Could you recast the listing below as a numbered list and leave out the blank lines?

Item position entries:
____________________

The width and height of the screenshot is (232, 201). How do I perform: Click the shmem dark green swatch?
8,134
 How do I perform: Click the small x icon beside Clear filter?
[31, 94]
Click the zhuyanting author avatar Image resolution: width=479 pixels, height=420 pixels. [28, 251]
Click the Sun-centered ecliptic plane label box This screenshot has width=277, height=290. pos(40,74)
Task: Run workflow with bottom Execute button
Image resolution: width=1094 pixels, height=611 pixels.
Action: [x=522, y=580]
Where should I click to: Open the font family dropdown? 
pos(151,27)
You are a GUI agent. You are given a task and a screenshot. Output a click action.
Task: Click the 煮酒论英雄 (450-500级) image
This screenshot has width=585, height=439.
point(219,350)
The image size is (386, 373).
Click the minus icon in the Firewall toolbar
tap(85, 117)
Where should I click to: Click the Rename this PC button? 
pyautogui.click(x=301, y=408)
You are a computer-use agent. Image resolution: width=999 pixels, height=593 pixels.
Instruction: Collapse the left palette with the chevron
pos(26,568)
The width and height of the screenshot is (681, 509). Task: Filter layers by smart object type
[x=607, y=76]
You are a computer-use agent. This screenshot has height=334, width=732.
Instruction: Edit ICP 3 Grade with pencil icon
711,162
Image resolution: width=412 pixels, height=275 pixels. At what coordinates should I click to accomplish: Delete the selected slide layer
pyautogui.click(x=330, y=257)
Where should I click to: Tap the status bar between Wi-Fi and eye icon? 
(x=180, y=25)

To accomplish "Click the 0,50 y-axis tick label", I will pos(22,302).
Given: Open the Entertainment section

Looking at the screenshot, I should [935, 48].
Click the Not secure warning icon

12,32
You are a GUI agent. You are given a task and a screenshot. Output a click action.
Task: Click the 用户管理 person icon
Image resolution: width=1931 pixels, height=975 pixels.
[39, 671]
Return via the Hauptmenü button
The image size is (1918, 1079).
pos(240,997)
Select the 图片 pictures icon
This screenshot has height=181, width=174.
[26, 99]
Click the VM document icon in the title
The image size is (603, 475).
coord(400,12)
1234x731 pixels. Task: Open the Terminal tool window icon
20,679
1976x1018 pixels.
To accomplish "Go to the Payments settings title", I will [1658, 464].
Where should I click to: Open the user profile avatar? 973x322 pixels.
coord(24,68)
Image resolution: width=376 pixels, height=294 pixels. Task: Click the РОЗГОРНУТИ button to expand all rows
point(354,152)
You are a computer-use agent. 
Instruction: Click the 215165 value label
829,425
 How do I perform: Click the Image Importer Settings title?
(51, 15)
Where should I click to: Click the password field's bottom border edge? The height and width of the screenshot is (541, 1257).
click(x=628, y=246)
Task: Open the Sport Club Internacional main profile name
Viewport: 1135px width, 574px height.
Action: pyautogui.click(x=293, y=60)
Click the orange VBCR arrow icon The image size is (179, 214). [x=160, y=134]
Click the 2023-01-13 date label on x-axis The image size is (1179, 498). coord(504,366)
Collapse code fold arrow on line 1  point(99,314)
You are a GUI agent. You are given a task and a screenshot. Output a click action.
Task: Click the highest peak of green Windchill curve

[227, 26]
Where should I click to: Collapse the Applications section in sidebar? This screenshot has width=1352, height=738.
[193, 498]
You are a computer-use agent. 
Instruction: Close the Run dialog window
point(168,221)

____________________

> **Solution to the exercise**
1. The width and height of the screenshot is (232, 201). How do I perform: Click the shmem dark green swatch?
2. 8,134
3.  How do I perform: Click the small x icon beside Clear filter?
4. [31, 94]
5. Click the zhuyanting author avatar Image resolution: width=479 pixels, height=420 pixels. [28, 251]
6. Click the Sun-centered ecliptic plane label box This screenshot has width=277, height=290. pos(40,74)
7. Task: Run workflow with bottom Execute button
8. Image resolution: width=1094 pixels, height=611 pixels.
9. Action: [x=522, y=580]
10. Where should I click to: Open the font family dropdown? 
11. pos(151,27)
12. You are a GUI agent. You are given a task and a screenshot. Output a click action.
13. Task: Click the 煮酒论英雄 (450-500级) image
14. This screenshot has width=585, height=439.
15. point(219,350)
16. The image size is (386, 373).
17. Click the minus icon in the Firewall toolbar
18. tap(85, 117)
19. Where should I click to: Click the Rename this PC button? 
20. pyautogui.click(x=301, y=408)
21. You are a computer-use agent. Image resolution: width=999 pixels, height=593 pixels.
22. Instruction: Collapse the left palette with the chevron
23. pos(26,568)
24. The width and height of the screenshot is (681, 509). Task: Filter layers by smart object type
25. [x=607, y=76]
26. You are a computer-use agent. This screenshot has height=334, width=732.
27. Instruction: Edit ICP 3 Grade with pencil icon
28. 711,162
29. Image resolution: width=412 pixels, height=275 pixels. At what coordinates should I click to accomplish: Delete the selected slide layer
30. pyautogui.click(x=330, y=257)
31. Where should I click to: Tap the status bar between Wi-Fi and eye icon? 
32. (x=180, y=25)
33. To accomplish "Click the 0,50 y-axis tick label", I will pos(22,302).
34. Given: Open the Entertainment section
35. Looking at the screenshot, I should [935, 48].
36. Click the Not secure warning icon
37. 12,32
38. You are a GUI agent. You are given a task and a screenshot. Output a click action.
39. Task: Click the 用户管理 person icon
40. Image resolution: width=1931 pixels, height=975 pixels.
41. [39, 671]
42. Return via the Hauptmenü button
43. The image size is (1918, 1079).
44. pos(240,997)
45. Select the 图片 pictures icon
46. This screenshot has height=181, width=174.
47. [26, 99]
48. Click the VM document icon in the title
49. The image size is (603, 475).
50. coord(400,12)
51. 1234x731 pixels. Task: Open the Terminal tool window icon
52. 20,679
53. 1976x1018 pixels.
54. To accomplish "Go to the Payments settings title", I will [1658, 464].
55. Where should I click to: Open the user profile avatar? 973x322 pixels.
56. coord(24,68)
57. Image resolution: width=376 pixels, height=294 pixels. Task: Click the РОЗГОРНУТИ button to expand all rows
58. point(354,152)
59. You are a computer-use agent. 
60. Instruction: Click the 215165 value label
61. 829,425
62.  How do I perform: Click the Image Importer Settings title?
63. (51, 15)
64. Where should I click to: Click the password field's bottom border edge? The height and width of the screenshot is (541, 1257).
65. click(x=628, y=246)
66. Task: Open the Sport Club Internacional main profile name
67. Viewport: 1135px width, 574px height.
68. Action: pyautogui.click(x=293, y=60)
69. Click the orange VBCR arrow icon The image size is (179, 214). [x=160, y=134]
70. Click the 2023-01-13 date label on x-axis The image size is (1179, 498). coord(504,366)
71. Collapse code fold arrow on line 1  point(99,314)
72. You are a GUI agent. You are given a task and a screenshot. Output a click action.
73. Task: Click the highest peak of green Windchill curve
74. [227, 26]
75. Where should I click to: Collapse the Applications section in sidebar? This screenshot has width=1352, height=738.
76. [193, 498]
77. You are a computer-use agent. 
78. Instruction: Close the Run dialog window
79. point(168,221)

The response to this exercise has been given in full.